Most websites do not provide it because it is expected to be something of a high standard and is believed to require powerful servers. On the contrary, the truth is that HTTPS is not at all as resource intensive on the server as it is believed to be.
A Chrome Engineer at Google, Adam Langley writes at the Imperial Violet stating,
all of our users use HTTPS to secure their email between their browsers and Google, all the time. In order to do this we had to deploy no additional machines and no special hardware. On our production frontend machines, SSL/TLS accounts for less than 1% of the CPU load, less than 10KB of memory per connection and less than 2% of network overhead. Many people believe that SSL takes a lot of CPU time and we hope the above numbers (public for the first time) will help to dispel that.However, the downside with SSL is that it includes a considerable latency in connection. This research reveals that there is a latency of 3.5x on SSL handshakes, the method of initializing a connection to server. Basically, using SSL connections slows down connection establishment to a server. So did Google just compromise speed for security? Definitely not.

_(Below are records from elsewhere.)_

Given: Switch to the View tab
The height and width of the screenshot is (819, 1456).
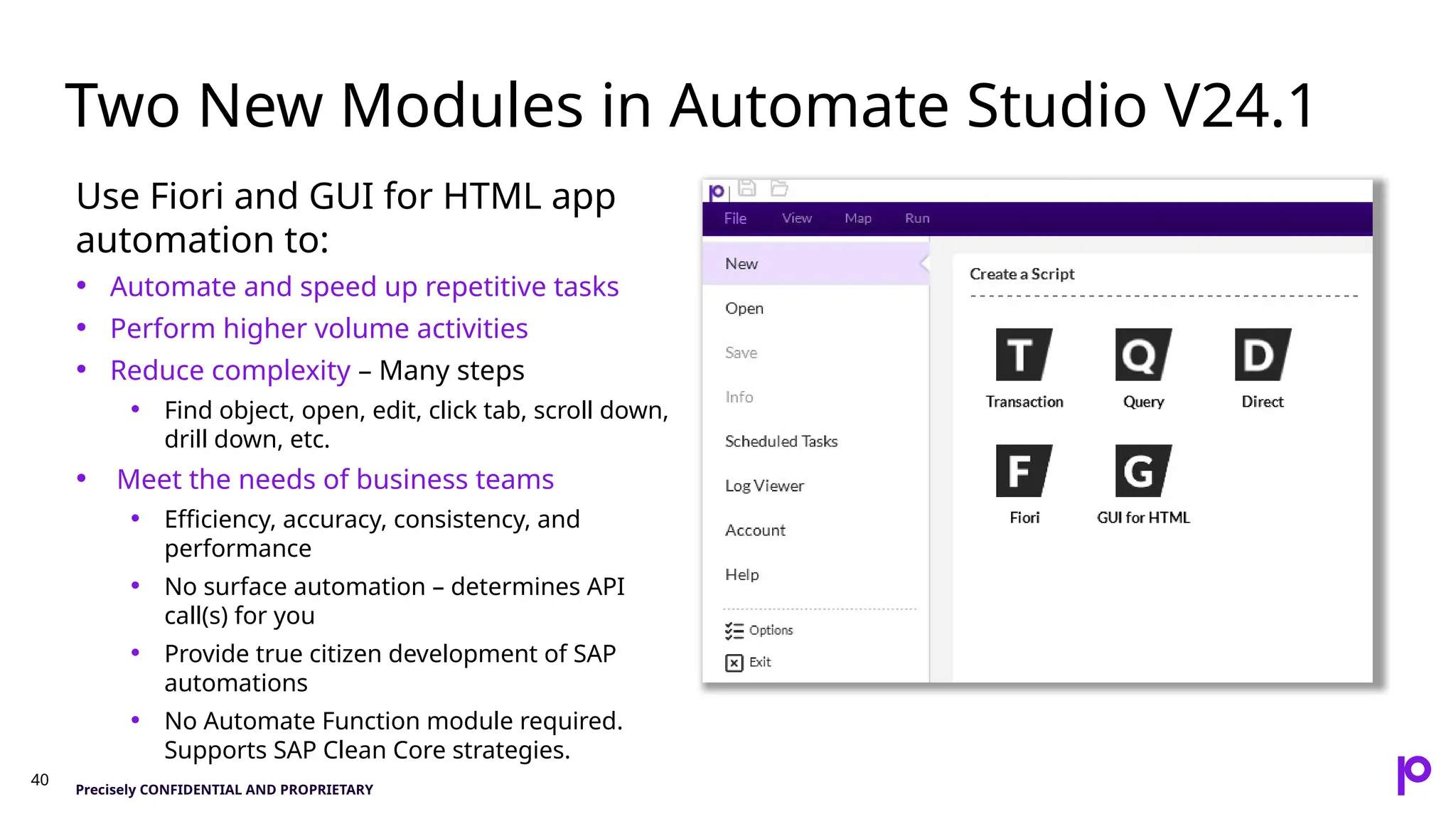Looking at the screenshot, I should (x=796, y=218).
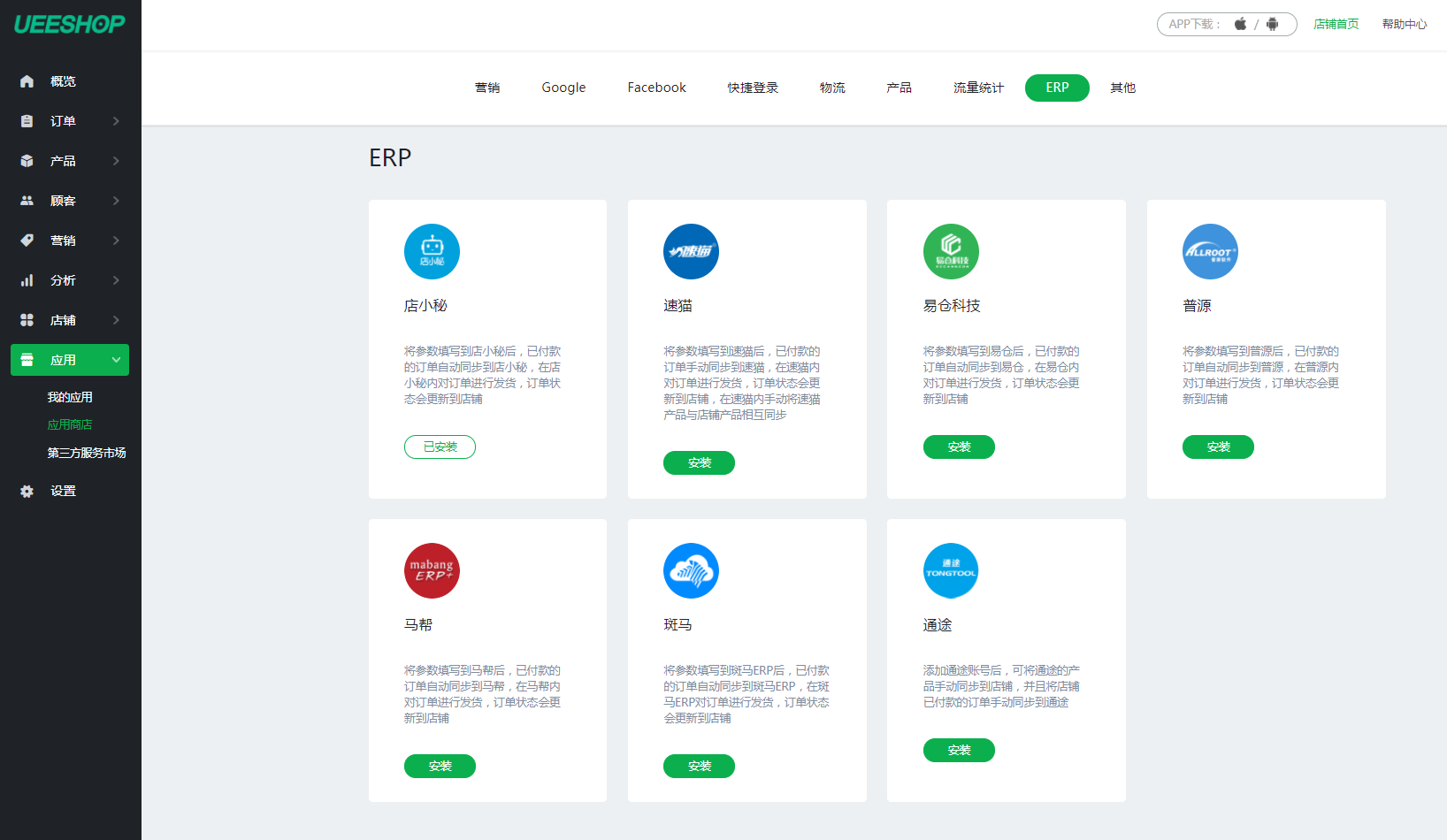Open the 物流 category tab
1447x840 pixels.
pos(831,87)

Google is using several mechanisms to reduce this latency. See this excerpt from the post at Langley’s blog.
OpenSSL tends to allocate about 50KB of memory for each connection. We have patched OpenSSL to reduce this to about 5KB.
Moreover Google also caches most HTTPS requests which allows it to serve them faster in subsequent queries. Google claims that this resume behavior takes place 50% of the time. SSL has been optimized at its best at Google.
These facts prove that SSL is not as resource intensive as it is blamed to be. The fact of it being more expensive is just a commercial aspect and a business policy.